Similarly, Austin Energy is buying all of the output and associated renewable energy credits from the 202 MW Los Vientos II Windpower Project, located in Willacy and Cameron Counties. Austin Energy is a community-owned electric utility with more than 420,000 customers and operating revenues of $1.2 billion. Austin Energy has a diverse generation portfolio of nearly 3,000 megawatts consisting of natural gas, nuclear, coal and renewable energy.
Duke Energy also has three other windpower projects in Texas: Sweetwater in Nolan County; Ocotillo in Howard County; and Notrees in Ector and Winkler Counties. Since 2007, the company has invested more than $2.5 billion to grow its commercial wind and solar business, Duke Energy Renewables.
Duke Energy Renewables, part of Duke Energy's Commercial Businesses, is a leader in developing innovative wind and solar energy generation projects for customers throughout the United States. The company's growing portfolio of commercial renewable assets includes 15 wind farms and 14 solar farms in operation in nine states, totaling more than 1,700 megawatts in electric-generating capacity.
Based in Charlotte, North Carolina, Duke Energy is a diversified energy company with more than $100 billion in total assets.
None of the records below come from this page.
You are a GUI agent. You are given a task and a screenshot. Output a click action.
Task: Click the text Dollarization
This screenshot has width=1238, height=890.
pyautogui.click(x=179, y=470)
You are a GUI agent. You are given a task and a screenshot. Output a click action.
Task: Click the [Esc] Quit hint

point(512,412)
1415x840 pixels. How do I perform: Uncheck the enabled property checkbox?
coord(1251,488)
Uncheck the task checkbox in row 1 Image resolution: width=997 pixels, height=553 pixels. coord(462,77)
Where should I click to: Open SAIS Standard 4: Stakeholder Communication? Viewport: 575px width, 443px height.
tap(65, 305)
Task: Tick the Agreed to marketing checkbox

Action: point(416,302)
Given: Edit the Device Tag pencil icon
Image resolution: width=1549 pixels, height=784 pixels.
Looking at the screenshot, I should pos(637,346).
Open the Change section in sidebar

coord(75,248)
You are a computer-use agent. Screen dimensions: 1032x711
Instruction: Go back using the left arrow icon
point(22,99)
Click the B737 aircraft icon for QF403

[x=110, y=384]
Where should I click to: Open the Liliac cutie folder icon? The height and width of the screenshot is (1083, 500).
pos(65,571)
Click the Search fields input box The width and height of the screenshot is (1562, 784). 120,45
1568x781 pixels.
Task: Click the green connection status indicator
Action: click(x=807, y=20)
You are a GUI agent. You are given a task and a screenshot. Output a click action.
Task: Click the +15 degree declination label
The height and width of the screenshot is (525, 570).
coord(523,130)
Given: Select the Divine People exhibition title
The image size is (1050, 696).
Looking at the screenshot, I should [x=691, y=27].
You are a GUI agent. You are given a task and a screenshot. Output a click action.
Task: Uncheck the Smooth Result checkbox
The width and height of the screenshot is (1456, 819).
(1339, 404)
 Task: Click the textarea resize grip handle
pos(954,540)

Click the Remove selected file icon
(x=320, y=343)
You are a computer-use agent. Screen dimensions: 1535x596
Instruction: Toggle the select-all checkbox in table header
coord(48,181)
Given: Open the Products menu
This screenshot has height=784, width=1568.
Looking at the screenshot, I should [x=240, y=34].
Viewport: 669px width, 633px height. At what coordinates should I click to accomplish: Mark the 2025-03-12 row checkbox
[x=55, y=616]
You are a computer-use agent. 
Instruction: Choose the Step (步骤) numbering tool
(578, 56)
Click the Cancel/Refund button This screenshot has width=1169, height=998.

Its regulated utility operations serve approximately 7.1 million electric customers located in six states in the Southeast and Midwest. Its commercial power and international business segments own and operate diverse power generation assets in North America and Latin America, including a growing portfolio of renewable energy assets in the U.S.
Earlier, the acquisition of Progress Energy in July 2012 made Duke Energy the largest U.S. utility in terms of market capitalization. Prior to that, Chicago-based Exelon Corporation (EXC) was the largest U.S. utility.
Duke Energy Corporation’s U.S. electricity and gas operations generate a relatively stable and growing earnings stream. Looking ahead, the company’s outlook is supported by its strong balance sheet and ongoing capital expansion projects which add visibility to the story.
However, valuation continues to be restrained by a number of factors, including the present unfavorable macro backdrop, predominantly fossil-fuel based generation assets, tepid demand for electricity, foreign currency exchange volatility, pending regulatory cases and the aftermath of Hurricane Sandy.
New Jersey, where Duke Energy has about 65% of its customers, was hit hardest by Sandy. Other hard-hit states include Connecticut, West Virginia, New York and Rhode Island. The biggest utilities in the path of the storm include units of Exelon Corporation, FirstEnergy Corporation (FE), Consolidated Edison Inc. (ED), Northeast Utilities (NU), Dominion Resources, Inc. (D), and Public Service Enterprise Group Inc. (PEG).
Duke Energy presently retains a short-term Zacks #3 Rank (Hold) that corresponds with our long-term Neutral recommendation on the stock.